> [Exercise aim] Using the entries that follow, write out the line containing "Task: Pick the Сбербанк RUB logo", the line containing "Viewport: 1468px width, 773px height.", and every line between them, exactly and nothing else.

> [Supplied records]
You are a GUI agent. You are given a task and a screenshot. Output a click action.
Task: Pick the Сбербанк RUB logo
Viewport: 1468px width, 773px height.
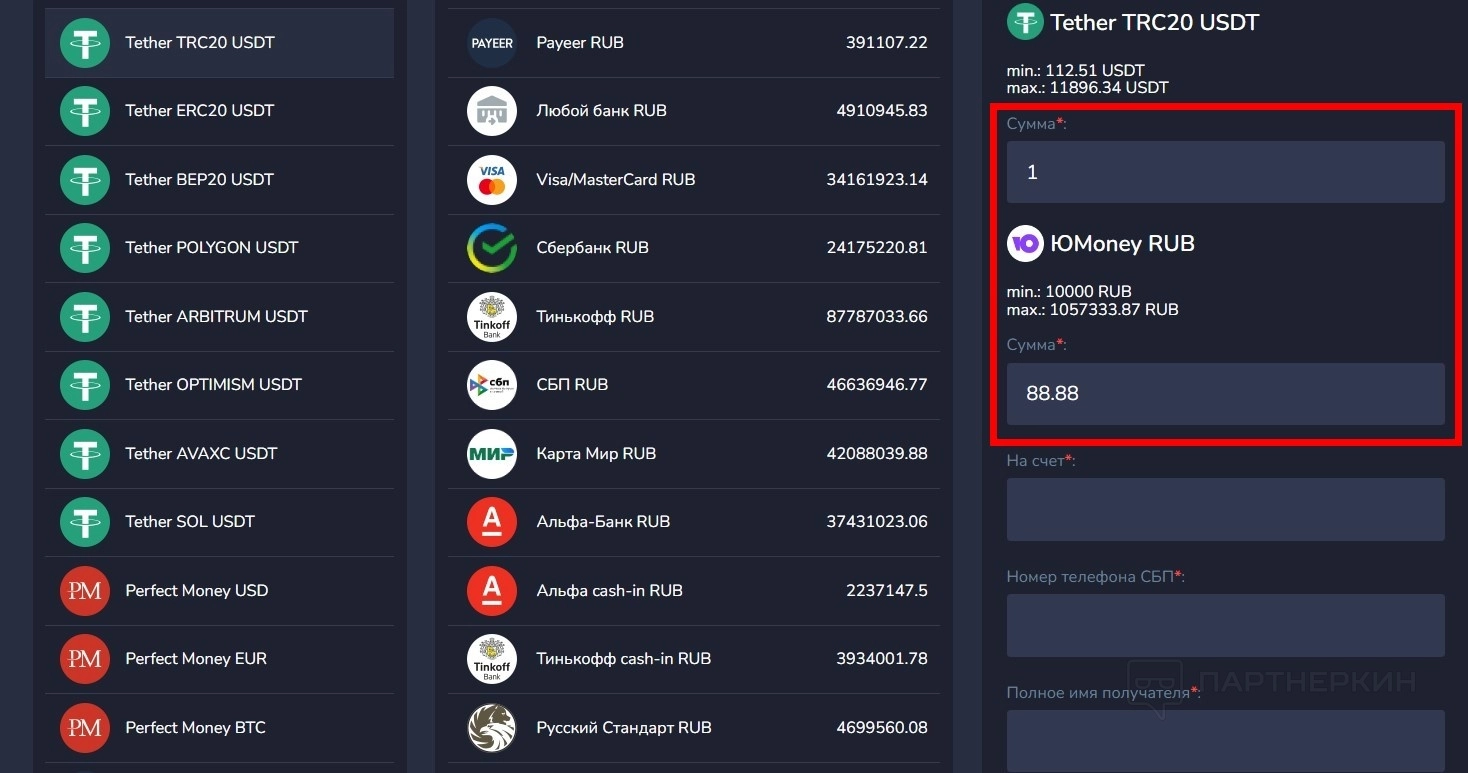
--
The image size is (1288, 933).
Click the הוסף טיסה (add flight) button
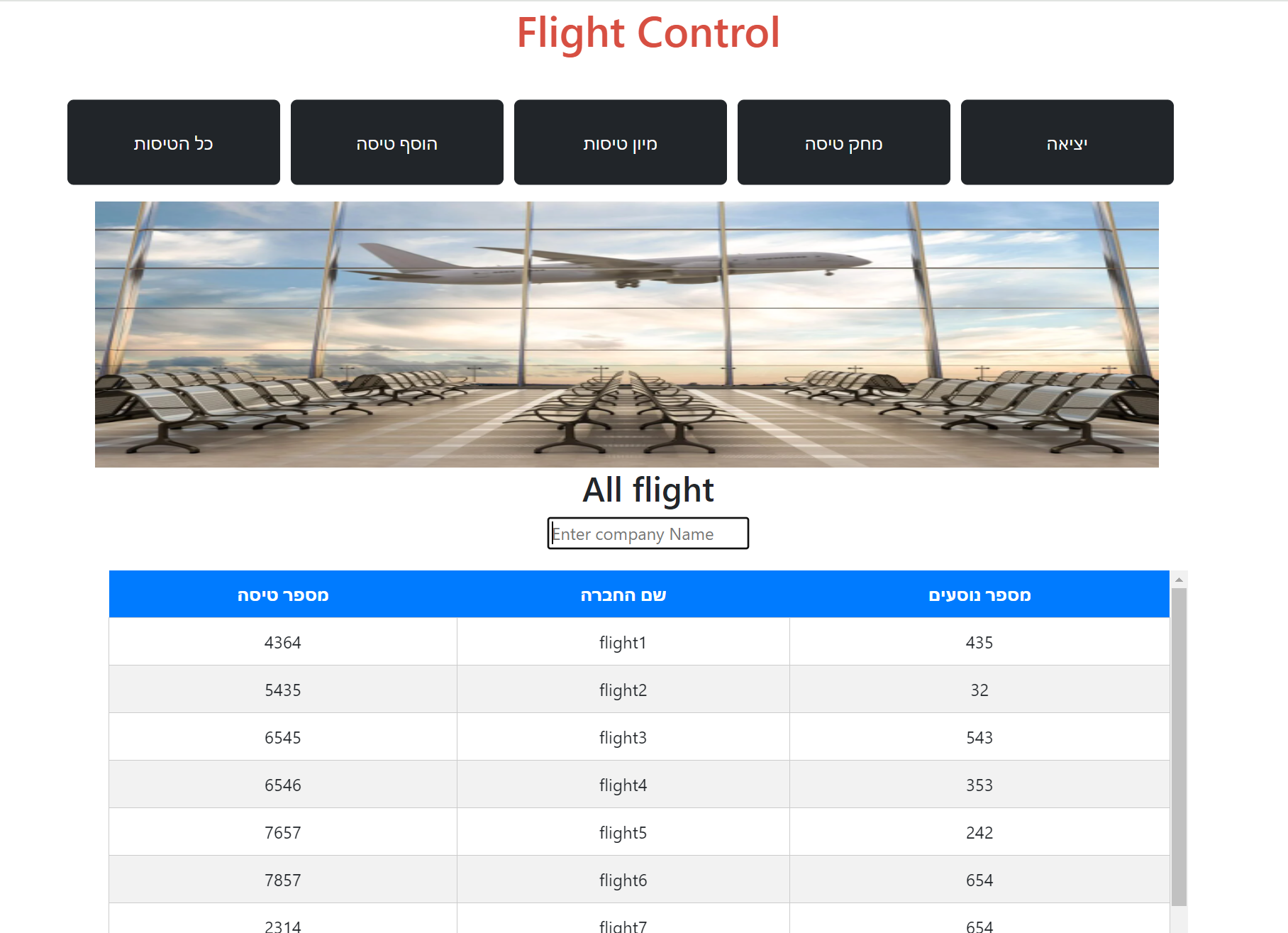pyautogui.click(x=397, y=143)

> [Expected answer]
Task: Pick the Сбербанк RUB logo
Viewport: 1468px width, 773px height.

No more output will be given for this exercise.